Resistance to anti-TB drugs in M. tuberculosis arises as a result of spontaneous gene mutations that reduce the bacterium's susceptibility to the most commonly used anti-TB drugs[37]. Several previous studies have identified different genes that encode anti-TB drug targets and have briefly described different mechanisms of resistance both to RIF and INH [37, 38]. The genes can encode drug targets or drug metabolism mechanisms and influence the efficacy of anti-TB treatment [13, 39, 40]. INH resistance appears more complex and has been associated with multiple genes, most commonly katG and the promoter region of the inhA gene [27]. In the current study, we report that the most prevalent INH conferring mutation was KatG.Ser315Thr [9 (37.5%)]. Other studies have also shown that molecular diagnostic tests for INH resistance rely on detection of the ‘canonical’ mutations in codon 315 of katG and position 15 in the inhA promoter region. Also, many earlier studies have identified highly variable frequencies of these mutations, with katG315 mutations accounting for 42–95% and inhA–15 mutations accounting for 6–43% of phenotypic INH resistance [38, 40]. Reta and colleagues [27] found a prevalence of 95.8% for the katG315 mutation and 5.9% for the inhA promoter area mutation in patients with INH-resistant M. tuberculosis in a systematic evaluation of gene variants related with RIF and INH resistant M. tuberculosis in Ethiopia.

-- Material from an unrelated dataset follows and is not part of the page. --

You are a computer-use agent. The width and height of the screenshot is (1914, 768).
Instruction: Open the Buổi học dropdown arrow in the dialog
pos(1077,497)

According to the World Health Organization (WHO), Next- Generation Sequencing is an important technique for drug-resistant tuberculosis (TB) (DR-TB) surveillance [41]. Whole Genome Sequencing offers more accurate and complete results for both first-line and second-line anti-TB medications, as well as useful insights into molecular epidemiology, such as phylogenetics, strain evolution, and transmission, than the traditional phenotypic drug susceptibility test (DST) [41]. Despite the fact that our study did not set out to compare the performance of conventional phenotypic DST and WGS, we found higher levels of MDR-TB and resistance to one or more commonly used first-line anti-TB drugs than those found in Tanzania's first national anti-TB drug resistance survey and the main survey from which the current isolates were derived. Other studies (not including national anti-TB surveys) [7, 32] have found that WGS testing of anti-TB drugs has the potential to provide comprehensive resistance detection much faster, with improved turnaround times, allowing for prompt appropriate treatment and associated patient and health-care benefits. [33].

Our study was limited to a small sample size, therefore findings of the phylogenetic distribution and association between lineages with patient demographic characteristics and drug resistance patterns may not be representative of the entire country profile. Furthermore, unavailability of data from conventional phenotypic DST methods in this study still limits our current understanding of the comparison of such methods with next generation sequencing approaches such as WGS in this setting.

Conclusion

The findings in this study shows existence of M. tuberculosis strains resistant to some second line drugs which were not routinely used to treat TB in Tanzania. Lineage 3 was the most prevalent among previously treated TB cases and in TB patients living with HIV. Lineage 1 and 4 were found to be prevalent in cases that were resistant to first line anti-TB drugs. The use of next generation sequencing tools such as WGS at a national anti-TB drug resistance survey is recommended as it may improve the epidemiological findings for appropriate interventions.